In [None]:
# Cell 1: Install (run once)
!pip -q install pymupdf sentence-transformers faiss-cpu transformers accelerate

In [None]:
# Cell 2: Imports and Upload PDF
from google.colab import files
import fitz  # PyMuPDF
import numpy as np
import faiss
import torch
import time
import re
from typing import List

from sentence_transformers import SentenceTransformer
from transformers import AutoTokenizer, AutoModelForCausalLM

uploaded = files.upload()
pdf_file = list(uploaded.keys())[0]
print("Uploaded:", pdf_file)

In [None]:
# Cell 3: Extract Text from PDF (PyMuPDF)
def extract_text_from_pdf(pdf_path: str) -> str:
    doc = fitz.open(pdf_path)
    pages = []
    for i in range(len(doc)):
        pages.append(doc.load_page(i).get_text())
    return "\n".join(pages)

raw_text = extract_text_from_pdf(pdf_file).strip()
print("Extracted characters:", len(raw_text))
print(raw_text[:600])

In [None]:
# Cell 4: Custom Text Splitter (No LangChain)
def _split_by_separator(text: str, sep: str) -> List[str]:
    if sep == "":
        return list(text)
    parts = text.split(sep)
    out = []
    for i, p in enumerate(parts):
        if i < len(parts) - 1:
            out.append(p + sep)
        else:
            out.append(p)
    return out

def recursive_text_splitter(
    text: str,
    chunk_size: int = 900,
    chunk_overlap: int = 150,
    separators: List[str] = None,
    min_chunk_chars: int = 200
) -> List[str]:
    if separators is None:
        separators = ["\n\n", "\n", ". ", " ", ""]
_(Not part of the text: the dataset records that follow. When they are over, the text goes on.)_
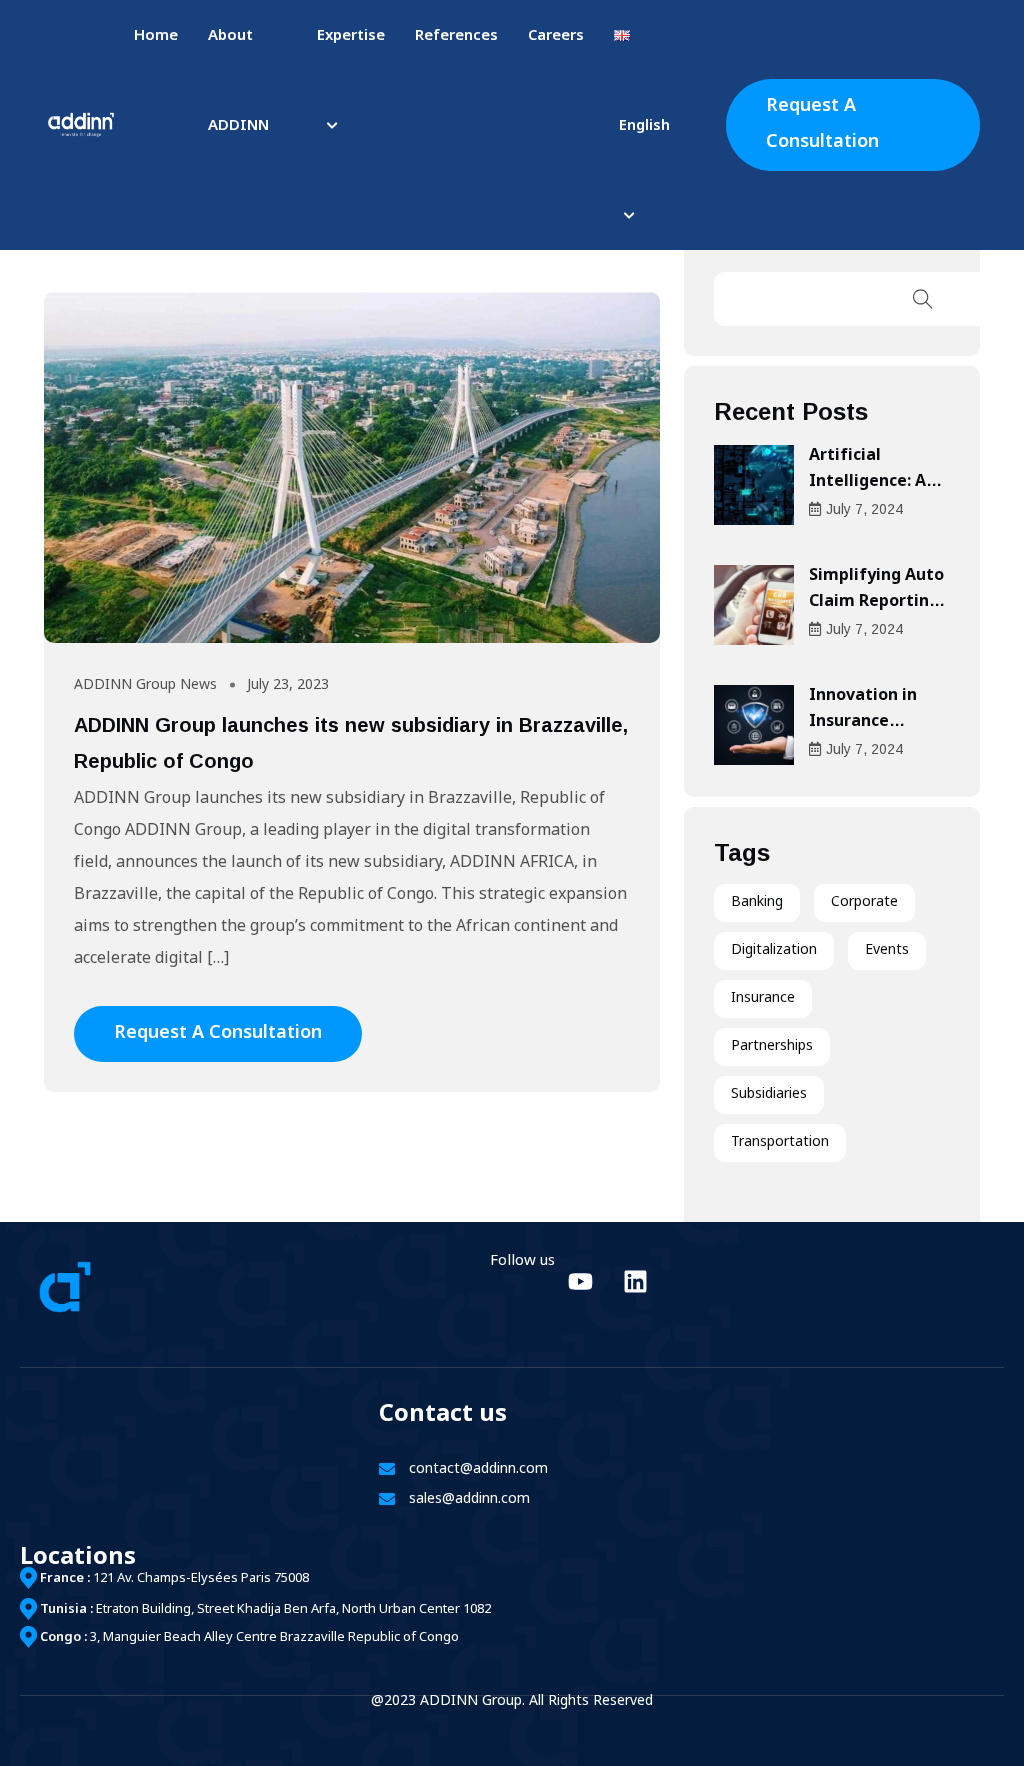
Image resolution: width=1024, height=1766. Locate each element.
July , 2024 (864, 509)
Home (156, 36)
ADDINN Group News (145, 685)
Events (887, 950)
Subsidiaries (769, 1094)
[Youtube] (580, 1281)
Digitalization (774, 950)
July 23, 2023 (288, 685)
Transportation (780, 1142)
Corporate (864, 902)
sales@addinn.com (469, 1499)
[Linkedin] (635, 1281)
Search (923, 299)
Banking (757, 902)
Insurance (763, 998)
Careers (556, 36)
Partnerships (772, 1046)
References (456, 36)
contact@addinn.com (478, 1469)
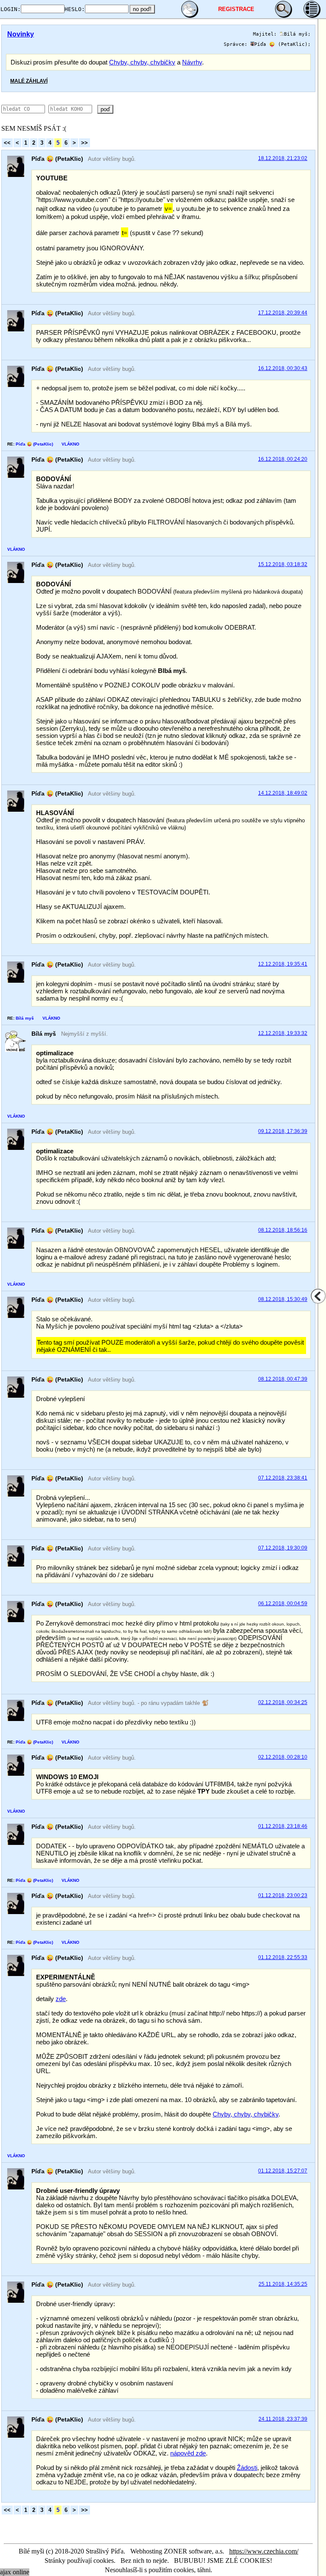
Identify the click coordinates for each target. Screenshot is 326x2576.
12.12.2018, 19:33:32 (282, 1033)
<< (7, 143)
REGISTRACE (236, 9)
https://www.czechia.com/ (263, 2551)
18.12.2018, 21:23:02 (282, 158)
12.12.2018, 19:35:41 (282, 964)
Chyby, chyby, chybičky (142, 62)
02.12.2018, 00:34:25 (282, 1702)
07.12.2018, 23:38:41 (282, 1478)
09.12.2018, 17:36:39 (282, 1131)
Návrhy (192, 62)
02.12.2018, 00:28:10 (282, 1757)
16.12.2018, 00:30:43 (282, 368)
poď (105, 109)
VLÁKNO (70, 444)
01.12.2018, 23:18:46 (282, 1826)
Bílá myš (296, 34)
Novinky (20, 34)
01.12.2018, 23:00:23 (282, 1895)
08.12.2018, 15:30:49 (282, 1299)
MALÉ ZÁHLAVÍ (29, 81)
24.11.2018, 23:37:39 (283, 2419)
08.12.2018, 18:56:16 (282, 1230)
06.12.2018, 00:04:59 (282, 1603)
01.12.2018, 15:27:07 (282, 2171)
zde (61, 1998)
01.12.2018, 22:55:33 (282, 1957)
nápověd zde (188, 2453)
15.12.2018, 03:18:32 (282, 564)
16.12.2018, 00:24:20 (282, 459)
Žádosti (247, 2467)
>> (84, 143)
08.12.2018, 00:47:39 (282, 1379)
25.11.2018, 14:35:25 (283, 2284)
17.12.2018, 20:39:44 (282, 313)
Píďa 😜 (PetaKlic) (281, 44)
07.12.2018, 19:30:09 (282, 1548)
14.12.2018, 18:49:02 (282, 793)
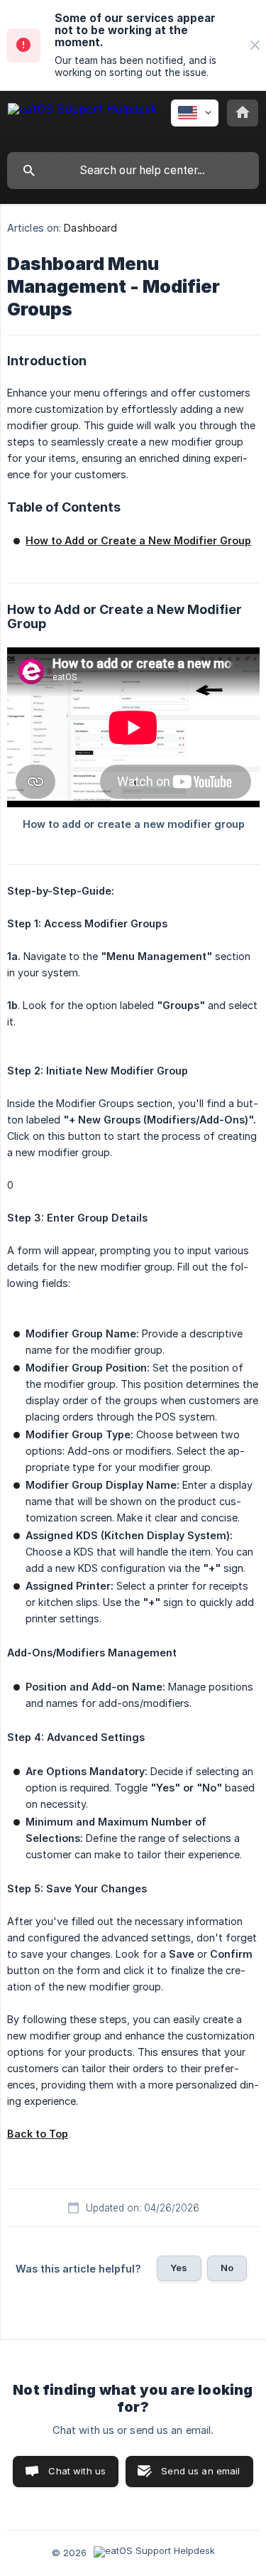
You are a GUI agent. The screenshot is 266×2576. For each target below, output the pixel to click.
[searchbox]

    text = (text or "").strip()
    if not text:
        return []

    def _recurse(t: str, seps: List[str]) -> List[str]:
        if len(t) <= chunk_size or not seps:
            return [t]

        sep = seps[0]
        parts = _split_by_separator(t, sep)

        if len(parts) == 1:
            return _recurse(t, seps[1:])

        out, buf = [], ""
        for part in parts:
            if len(part) > chunk_size and seps[1:]:
                if buf.strip():
                    out.append(buf)
                    buf = ""
                out.extend(_recurse(part, seps[1:]))
                continue

            if len(buf) + len(part) <= chunk_size:
                buf += part
            else:
                if buf.strip():
                    out.append(buf)
                buf = part

        if buf.strip():
            out.append(buf)

        return out

    pieces = _recurse(text, separators)

    cleaned = []
    for p in pieces:
        p = p.strip()
        if not p:
            continue
        if cleaned and len(p) < min_chunk_chars:
            cleaned[-1] = (cleaned[-1].rstrip() + " " + p).strip()
        else:
            cleaned.append(p)

    chunks = []
    for p in cleaned:
        if not chunks:
            chunks.append(p)
            continue
        overlap_text = chunks[-1][-chunk_overlap:] if chunk_overlap > 0 else ""
        merged = (overlap_text + p).strip()
        if len(merged) > chunk_size:
            merged = merged[-chunk_size:]
        chunks.append(merged)

    return chunks

chunks = recursive_text_splitter(raw_text, chunk_size=900, chunk_overlap=150)
print("Chunks:", len(chunks))
print("Sample chunk:\n", chunks[0][:600])

In [None]:
# Cell 5: Build Embeddings and FAISS Index
embedding_model = SentenceTransformer("all-MiniLM-L6-v2")

t0 = time.time()
emb = embedding_model.encode(chunks, convert_to_numpy=True, show_progress_bar=True)
t1 = time.time()

dim = emb.shape[1]
index = faiss.IndexFlatL2(dim)
index.add(emb)

print("Embeddings shape:", emb.shape)
print("FAISS vectors:", index.ntotal)
print("Embedding time (s):", round(t1 - t0, 2))

In [None]:
model_name = "distilgpt2"

device = torch.device("cuda" if torch.cuda.is_available() else "cpu")
print("Device:", device)

tokenizer = AutoTokenizer.from_pretrained(model_name)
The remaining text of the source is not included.